Stewart, D.; Kim, J.; Haley, J. S.; Li, J.; Sargen, M. R.; Hong, H. G.; Tischkowitz, M.; McReynolds, L. J.; Carey, D. J.

2026-04-04 genetic and genomic medicine 10.64898/2026.04.03.26349984 medRxiv
Top 0.1%
4.7%
Show abstract

PURPOSE To evaluate cancer risk, age-specific penetrance, and mortality associated with heterozygous pathogenic or likely pathogenic (P/LP) germline PALB2 variants identified through genomic ascertainment and to assess modification by family history of cancer. PATIENTS AND METHODS We conducted a case-control study in two large population-based adult cohorts: the UK Biobank (n=469,580) and Geisinger MyCode (n=167,050). Individuals with heterozygous PALB2 P/LP variants were identified via exome sequencing and compared with non-carriers. Cancer diagnoses and vital status were obtained from linked registry and electronic health record data. We used multivariable logistic regression to estimate odds ratios (ORs) for cancer outcomes and Cox proportional hazards models to estimate hazard ratios (HRs) for all-cause mortality. Age-specific cumulative incidence (penetrance) was estimated using Kaplan-Meier methods. Models were adjusted for birth year, sex (when applicable), smoking status, and body mass index; stratified analyses assessed modification by family history of cancer. RESULTS PALB2 P/LP variant prevalence was 1:571 in UK Biobank and 1:940 in MyCode, with the higher prevalence in the UK cohort driven by the PALB2 p.Trp1038Ter founder variant.

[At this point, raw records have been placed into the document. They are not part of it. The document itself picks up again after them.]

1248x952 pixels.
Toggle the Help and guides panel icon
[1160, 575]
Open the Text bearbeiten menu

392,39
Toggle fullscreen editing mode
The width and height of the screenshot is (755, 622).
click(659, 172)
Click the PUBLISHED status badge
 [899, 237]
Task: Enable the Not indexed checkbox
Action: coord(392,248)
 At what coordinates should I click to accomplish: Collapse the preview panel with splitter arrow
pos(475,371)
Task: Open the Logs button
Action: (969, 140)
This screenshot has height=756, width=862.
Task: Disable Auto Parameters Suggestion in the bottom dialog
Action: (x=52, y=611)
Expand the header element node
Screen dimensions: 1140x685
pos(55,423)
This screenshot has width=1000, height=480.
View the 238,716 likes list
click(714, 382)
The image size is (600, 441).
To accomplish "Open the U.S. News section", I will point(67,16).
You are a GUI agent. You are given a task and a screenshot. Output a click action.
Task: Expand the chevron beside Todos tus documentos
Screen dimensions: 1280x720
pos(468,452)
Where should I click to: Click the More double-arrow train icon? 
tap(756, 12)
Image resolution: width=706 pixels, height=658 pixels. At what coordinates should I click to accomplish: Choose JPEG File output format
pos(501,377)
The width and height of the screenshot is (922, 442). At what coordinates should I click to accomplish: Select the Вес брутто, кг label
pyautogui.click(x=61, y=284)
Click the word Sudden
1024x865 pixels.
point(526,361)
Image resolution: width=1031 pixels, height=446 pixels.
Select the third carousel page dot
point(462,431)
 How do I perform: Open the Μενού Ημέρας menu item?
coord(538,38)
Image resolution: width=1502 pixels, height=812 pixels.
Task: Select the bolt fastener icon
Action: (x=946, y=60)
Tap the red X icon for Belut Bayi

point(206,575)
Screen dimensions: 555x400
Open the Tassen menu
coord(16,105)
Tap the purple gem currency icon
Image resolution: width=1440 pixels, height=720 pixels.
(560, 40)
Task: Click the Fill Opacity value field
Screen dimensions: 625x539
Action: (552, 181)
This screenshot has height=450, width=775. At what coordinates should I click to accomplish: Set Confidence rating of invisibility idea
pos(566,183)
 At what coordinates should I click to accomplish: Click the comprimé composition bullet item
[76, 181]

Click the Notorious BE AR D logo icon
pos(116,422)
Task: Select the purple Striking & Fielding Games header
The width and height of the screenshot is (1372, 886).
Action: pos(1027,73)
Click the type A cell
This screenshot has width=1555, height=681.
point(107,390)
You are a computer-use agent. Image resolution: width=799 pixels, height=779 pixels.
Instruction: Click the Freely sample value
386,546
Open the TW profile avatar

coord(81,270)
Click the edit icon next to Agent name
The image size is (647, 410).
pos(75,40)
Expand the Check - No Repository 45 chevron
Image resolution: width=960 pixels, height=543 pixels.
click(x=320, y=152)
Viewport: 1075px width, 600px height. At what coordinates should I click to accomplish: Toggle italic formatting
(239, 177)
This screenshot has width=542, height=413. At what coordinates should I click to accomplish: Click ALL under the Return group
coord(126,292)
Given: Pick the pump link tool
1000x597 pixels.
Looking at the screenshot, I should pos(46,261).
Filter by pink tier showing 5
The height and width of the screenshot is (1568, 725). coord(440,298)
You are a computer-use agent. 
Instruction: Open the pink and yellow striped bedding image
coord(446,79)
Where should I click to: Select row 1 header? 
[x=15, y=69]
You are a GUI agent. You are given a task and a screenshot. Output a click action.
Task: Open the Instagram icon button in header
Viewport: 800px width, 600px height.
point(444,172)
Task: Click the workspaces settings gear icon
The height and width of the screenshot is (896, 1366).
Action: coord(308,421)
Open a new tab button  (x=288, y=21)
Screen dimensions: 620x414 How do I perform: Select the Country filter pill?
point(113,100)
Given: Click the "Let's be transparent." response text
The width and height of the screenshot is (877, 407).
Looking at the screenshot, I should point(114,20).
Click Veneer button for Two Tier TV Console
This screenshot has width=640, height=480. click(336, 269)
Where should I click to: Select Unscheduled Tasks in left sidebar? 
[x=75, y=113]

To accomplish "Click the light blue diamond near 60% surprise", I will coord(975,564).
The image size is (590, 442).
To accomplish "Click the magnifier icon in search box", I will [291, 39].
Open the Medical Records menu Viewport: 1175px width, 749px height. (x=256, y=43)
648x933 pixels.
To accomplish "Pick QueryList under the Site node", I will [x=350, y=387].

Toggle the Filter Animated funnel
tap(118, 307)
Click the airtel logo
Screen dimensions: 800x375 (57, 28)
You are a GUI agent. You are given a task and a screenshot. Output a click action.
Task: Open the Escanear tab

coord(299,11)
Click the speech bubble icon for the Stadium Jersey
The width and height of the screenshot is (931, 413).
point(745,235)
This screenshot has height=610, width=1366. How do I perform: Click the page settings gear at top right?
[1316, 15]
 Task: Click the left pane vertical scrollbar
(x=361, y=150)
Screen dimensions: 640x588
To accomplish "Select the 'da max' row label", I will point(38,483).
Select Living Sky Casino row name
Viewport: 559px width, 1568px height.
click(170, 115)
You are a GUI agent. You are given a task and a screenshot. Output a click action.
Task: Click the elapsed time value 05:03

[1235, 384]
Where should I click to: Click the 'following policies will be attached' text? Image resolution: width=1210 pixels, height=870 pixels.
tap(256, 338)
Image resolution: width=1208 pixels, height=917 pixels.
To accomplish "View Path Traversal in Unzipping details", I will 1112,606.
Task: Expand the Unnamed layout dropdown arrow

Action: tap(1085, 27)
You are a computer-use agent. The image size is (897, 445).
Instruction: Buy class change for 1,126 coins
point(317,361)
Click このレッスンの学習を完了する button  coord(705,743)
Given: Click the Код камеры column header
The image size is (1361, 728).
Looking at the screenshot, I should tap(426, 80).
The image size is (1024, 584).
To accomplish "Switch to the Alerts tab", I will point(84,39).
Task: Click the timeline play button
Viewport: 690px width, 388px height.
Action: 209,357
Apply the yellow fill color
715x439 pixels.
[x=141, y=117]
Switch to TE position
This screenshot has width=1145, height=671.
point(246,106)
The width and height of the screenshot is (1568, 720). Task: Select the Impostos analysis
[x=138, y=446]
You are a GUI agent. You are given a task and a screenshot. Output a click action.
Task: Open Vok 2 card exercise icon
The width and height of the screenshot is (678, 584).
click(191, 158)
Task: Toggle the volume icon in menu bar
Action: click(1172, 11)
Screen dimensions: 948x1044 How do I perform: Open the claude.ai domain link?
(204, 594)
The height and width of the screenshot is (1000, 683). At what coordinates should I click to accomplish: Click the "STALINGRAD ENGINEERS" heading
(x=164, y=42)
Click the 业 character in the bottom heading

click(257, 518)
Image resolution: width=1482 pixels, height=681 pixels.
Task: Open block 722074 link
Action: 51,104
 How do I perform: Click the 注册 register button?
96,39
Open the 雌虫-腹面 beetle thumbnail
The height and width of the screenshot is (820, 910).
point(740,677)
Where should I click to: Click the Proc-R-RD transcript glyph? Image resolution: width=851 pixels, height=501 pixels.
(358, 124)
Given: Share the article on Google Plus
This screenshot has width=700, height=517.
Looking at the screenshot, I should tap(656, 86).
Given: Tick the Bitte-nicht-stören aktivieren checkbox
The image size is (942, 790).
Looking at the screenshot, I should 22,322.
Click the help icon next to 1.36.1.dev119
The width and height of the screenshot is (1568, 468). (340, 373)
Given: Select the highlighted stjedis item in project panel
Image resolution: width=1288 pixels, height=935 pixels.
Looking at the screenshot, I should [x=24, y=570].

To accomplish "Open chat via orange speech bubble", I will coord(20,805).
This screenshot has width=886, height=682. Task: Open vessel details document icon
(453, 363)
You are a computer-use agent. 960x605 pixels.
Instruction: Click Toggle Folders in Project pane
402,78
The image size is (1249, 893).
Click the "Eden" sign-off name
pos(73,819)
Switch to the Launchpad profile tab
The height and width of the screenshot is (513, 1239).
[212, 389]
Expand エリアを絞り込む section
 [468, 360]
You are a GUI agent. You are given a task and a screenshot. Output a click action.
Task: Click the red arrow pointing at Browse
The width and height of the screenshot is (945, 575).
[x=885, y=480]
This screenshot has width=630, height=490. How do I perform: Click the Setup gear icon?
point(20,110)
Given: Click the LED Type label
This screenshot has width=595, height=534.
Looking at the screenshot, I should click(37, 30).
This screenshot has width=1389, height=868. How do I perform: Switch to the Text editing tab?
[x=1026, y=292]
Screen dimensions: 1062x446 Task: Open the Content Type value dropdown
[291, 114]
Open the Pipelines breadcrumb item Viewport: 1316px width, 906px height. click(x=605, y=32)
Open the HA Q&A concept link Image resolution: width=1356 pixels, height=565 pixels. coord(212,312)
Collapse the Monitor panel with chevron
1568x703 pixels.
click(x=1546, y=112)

Compared with non-carriers, heterozygotes had significantly increased odds of any cancer, female breast cancer, pancreatic cancer, and cancers of ill-defined or secondary sites in both cohorts (P < 0.01). Adjusted hazard ratios for any cancer and female breast cancer ranged from 1.7 to 3.6. All-cause mortality was increased among PALB2-heterozygotes (HR 1.61-1.67), and survival after cancer diagnosis was reduced. Family history further modified cancer risk. CONCLUSION Genomic ascertainment of PALB2-heterozygotes identifies elevated risk for multiple cancers and increased mortality, although risks were lower than estimates from familial ascertainment. These findings inform risk management for individuals identified through genomic screening.